Material to process:
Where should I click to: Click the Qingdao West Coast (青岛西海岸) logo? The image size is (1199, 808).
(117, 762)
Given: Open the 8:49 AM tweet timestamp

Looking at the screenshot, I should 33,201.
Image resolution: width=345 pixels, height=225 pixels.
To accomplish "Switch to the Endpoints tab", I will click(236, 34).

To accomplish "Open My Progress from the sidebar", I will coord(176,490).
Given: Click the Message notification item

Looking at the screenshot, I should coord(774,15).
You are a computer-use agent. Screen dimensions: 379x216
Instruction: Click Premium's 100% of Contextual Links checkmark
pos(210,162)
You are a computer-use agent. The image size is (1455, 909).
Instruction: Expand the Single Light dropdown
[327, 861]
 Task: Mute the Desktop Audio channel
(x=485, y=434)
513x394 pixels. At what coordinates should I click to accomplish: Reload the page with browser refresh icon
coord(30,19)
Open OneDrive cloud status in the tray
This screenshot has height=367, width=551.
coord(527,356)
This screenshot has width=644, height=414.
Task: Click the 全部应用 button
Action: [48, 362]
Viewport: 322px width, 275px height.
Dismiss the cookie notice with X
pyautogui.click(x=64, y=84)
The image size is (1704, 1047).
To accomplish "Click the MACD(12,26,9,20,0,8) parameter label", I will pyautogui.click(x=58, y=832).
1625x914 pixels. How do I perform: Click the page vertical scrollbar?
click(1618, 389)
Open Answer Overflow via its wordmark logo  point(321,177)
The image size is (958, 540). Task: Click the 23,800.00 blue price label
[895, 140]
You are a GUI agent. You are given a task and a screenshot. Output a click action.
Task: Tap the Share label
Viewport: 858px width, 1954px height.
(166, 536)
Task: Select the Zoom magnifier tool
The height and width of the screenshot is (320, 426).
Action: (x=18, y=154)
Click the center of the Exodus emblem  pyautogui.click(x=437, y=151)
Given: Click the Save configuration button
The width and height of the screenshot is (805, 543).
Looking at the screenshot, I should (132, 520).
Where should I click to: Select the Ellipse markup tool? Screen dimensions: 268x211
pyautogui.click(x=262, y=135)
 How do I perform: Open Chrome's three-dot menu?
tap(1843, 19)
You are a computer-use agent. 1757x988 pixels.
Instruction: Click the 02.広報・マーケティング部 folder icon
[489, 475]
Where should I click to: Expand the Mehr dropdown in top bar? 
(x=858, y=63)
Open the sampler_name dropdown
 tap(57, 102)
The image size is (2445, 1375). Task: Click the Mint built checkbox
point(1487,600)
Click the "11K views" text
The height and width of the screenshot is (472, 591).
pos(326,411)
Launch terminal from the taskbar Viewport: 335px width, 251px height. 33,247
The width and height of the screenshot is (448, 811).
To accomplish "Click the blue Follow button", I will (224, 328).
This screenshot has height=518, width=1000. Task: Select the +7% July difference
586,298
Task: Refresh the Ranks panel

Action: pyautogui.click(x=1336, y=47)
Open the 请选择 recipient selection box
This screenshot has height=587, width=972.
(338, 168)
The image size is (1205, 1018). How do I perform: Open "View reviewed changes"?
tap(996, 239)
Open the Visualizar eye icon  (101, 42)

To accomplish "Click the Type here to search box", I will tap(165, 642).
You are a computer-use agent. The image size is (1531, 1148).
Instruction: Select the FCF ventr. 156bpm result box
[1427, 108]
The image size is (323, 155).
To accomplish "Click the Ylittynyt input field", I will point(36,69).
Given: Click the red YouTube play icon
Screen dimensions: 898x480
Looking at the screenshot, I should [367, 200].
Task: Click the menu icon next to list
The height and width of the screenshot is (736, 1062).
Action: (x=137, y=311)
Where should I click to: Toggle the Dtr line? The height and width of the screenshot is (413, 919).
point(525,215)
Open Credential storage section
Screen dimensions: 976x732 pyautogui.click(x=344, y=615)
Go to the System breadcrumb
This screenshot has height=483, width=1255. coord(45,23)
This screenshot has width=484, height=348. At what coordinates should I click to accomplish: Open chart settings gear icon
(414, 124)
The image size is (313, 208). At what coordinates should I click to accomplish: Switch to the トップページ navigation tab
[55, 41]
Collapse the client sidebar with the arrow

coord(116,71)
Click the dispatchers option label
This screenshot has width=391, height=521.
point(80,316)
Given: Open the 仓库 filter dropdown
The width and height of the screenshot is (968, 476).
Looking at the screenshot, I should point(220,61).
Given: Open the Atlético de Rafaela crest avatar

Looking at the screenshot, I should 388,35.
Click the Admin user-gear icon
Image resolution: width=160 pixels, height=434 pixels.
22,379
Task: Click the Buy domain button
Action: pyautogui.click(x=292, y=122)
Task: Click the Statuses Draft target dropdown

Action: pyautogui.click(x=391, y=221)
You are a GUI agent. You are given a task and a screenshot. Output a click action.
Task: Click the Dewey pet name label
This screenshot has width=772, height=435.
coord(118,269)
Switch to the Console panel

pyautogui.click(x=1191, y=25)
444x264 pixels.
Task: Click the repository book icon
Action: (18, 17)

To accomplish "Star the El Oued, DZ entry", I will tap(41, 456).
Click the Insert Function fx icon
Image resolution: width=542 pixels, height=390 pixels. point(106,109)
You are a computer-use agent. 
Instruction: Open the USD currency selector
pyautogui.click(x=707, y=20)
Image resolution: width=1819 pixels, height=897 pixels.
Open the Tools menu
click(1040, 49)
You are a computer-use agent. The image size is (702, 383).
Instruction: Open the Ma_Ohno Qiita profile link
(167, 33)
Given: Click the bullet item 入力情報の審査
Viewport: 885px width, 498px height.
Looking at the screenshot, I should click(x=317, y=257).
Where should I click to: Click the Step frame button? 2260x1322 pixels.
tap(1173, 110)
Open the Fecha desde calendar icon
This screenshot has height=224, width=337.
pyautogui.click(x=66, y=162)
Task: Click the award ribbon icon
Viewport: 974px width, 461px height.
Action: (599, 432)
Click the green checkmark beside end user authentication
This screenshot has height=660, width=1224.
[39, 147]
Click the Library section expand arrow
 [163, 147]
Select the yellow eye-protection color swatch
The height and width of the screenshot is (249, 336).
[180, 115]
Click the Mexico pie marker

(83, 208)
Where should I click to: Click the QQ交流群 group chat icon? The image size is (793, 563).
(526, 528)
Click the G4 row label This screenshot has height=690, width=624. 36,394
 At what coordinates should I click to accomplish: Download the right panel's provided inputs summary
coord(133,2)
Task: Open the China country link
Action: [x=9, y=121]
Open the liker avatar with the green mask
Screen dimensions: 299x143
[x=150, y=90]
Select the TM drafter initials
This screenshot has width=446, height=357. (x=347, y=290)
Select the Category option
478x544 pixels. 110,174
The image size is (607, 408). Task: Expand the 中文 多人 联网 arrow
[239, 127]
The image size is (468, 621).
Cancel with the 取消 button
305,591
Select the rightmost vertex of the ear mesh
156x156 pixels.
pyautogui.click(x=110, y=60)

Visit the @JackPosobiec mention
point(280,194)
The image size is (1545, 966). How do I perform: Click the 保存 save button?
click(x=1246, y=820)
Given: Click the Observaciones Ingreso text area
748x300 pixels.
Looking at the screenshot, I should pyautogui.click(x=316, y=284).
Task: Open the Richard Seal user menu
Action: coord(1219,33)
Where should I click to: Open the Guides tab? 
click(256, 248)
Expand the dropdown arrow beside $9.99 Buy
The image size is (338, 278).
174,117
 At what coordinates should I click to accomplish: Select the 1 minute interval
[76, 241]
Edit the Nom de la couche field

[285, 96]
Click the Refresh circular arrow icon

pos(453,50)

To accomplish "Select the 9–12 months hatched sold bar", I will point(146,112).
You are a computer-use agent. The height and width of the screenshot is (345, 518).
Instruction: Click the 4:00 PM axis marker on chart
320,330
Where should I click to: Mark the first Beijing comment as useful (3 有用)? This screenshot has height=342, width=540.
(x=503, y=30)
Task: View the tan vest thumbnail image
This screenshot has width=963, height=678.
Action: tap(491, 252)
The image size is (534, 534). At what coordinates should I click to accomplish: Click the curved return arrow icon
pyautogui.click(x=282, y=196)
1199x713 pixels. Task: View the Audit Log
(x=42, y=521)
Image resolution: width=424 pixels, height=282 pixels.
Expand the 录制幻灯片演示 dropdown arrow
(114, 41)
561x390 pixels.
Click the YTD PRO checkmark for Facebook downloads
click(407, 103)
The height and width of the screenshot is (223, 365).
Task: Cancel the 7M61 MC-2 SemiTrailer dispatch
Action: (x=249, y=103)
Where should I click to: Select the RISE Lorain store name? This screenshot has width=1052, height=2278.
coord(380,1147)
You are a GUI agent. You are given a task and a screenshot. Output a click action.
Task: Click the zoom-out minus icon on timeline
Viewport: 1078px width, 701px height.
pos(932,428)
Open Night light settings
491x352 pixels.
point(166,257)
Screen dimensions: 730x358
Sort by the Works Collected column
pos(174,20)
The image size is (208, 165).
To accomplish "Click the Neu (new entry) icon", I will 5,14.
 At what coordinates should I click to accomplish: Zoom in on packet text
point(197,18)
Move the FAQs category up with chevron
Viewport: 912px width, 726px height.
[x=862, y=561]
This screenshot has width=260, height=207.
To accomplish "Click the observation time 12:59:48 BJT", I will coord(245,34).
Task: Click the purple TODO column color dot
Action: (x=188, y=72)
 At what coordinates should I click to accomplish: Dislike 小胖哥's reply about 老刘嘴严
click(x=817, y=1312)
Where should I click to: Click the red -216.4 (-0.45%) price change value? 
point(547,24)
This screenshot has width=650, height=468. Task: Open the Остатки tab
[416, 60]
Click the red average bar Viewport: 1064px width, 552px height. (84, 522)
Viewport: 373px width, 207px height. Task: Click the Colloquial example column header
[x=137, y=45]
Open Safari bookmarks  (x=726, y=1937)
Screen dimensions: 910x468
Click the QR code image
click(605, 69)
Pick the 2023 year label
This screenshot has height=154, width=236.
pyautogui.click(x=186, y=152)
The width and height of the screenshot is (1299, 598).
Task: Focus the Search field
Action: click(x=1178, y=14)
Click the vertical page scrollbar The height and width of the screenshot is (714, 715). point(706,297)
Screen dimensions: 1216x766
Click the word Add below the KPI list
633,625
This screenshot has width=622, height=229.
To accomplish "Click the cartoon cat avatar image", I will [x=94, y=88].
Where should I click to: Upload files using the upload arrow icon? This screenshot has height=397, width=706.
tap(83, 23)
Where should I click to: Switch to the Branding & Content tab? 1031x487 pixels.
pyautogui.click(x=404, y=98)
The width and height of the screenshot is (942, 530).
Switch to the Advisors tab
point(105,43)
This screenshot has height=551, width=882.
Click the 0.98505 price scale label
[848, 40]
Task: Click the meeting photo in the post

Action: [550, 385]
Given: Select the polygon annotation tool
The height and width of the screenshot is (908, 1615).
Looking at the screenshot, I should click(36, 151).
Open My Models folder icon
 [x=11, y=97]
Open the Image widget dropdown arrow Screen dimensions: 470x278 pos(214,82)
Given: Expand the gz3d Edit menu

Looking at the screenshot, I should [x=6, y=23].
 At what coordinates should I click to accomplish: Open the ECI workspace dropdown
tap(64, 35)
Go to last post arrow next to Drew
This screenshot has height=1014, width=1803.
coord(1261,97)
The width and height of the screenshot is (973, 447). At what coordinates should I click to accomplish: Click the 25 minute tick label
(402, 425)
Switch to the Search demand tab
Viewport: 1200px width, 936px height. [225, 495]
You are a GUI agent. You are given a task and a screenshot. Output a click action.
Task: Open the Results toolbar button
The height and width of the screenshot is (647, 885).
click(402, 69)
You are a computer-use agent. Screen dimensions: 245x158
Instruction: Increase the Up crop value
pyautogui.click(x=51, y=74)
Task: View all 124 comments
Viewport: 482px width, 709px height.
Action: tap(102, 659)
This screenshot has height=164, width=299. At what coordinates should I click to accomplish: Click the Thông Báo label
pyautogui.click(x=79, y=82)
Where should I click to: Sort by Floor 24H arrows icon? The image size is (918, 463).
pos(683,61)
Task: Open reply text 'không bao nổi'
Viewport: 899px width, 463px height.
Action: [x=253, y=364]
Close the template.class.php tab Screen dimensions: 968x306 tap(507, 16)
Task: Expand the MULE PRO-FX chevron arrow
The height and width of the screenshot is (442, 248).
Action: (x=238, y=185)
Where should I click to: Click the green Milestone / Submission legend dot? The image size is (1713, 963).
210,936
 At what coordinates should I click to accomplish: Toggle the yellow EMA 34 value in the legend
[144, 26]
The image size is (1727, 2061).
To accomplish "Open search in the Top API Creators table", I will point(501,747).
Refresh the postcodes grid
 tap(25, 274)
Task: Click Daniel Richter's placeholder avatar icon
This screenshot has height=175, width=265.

Problem to solve:
Transcribe the records from the line with "Where should I click to: Click the QQ交流群" up to and including the line with "click(x=1246, y=820)".

Full answer:
Where should I click to: Click the QQ交流群 group chat icon? The image size is (793, 563).
(526, 528)
Click the G4 row label This screenshot has height=690, width=624. 36,394
 At what coordinates should I click to accomplish: Download the right panel's provided inputs summary
coord(133,2)
Task: Open the China country link
Action: [x=9, y=121]
Open the liker avatar with the green mask
Screen dimensions: 299x143
[x=150, y=90]
Select the TM drafter initials
This screenshot has width=446, height=357. (x=347, y=290)
Select the Category option
478x544 pixels. 110,174
The image size is (607, 408). Task: Expand the 中文 多人 联网 arrow
[239, 127]
The image size is (468, 621).
Cancel with the 取消 button
305,591
Select the rightmost vertex of the ear mesh
156x156 pixels.
pyautogui.click(x=110, y=60)

Visit the @JackPosobiec mention
point(280,194)
The image size is (1545, 966). How do I perform: Click the 保存 save button?
click(x=1246, y=820)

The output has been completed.